INPUT DATA.

Content starts

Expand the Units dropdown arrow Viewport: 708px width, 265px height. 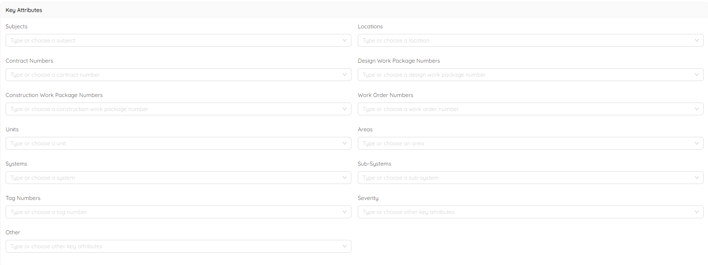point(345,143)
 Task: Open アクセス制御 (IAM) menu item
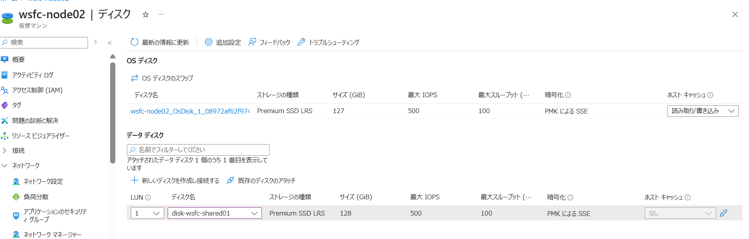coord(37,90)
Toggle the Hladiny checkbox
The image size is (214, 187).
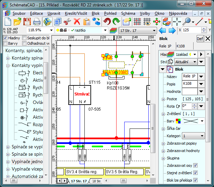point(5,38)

Content ends
Content starts

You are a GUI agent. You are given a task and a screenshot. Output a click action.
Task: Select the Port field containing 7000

Content ends
Content starts

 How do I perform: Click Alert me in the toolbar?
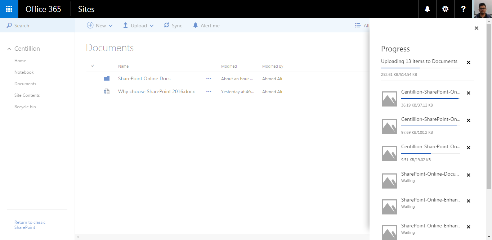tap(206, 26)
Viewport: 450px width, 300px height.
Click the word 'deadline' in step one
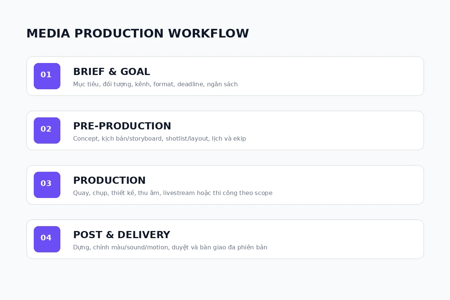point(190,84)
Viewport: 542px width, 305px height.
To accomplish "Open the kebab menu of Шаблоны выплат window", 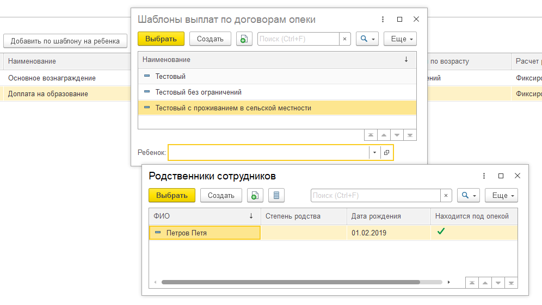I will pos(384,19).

Content ends

WORK TO BE COMPLETED. Take exactly the lines from the one containing "You are a GUI" through the one containing "Task: Select the Port field containing 7000" in the data above, and output them with nothing added.

RESULT FOR THIS EXERCISE.
You are a GUI agent. You are given a task and a screenshot. Output a click action.
Task: Select the Port field containing 7000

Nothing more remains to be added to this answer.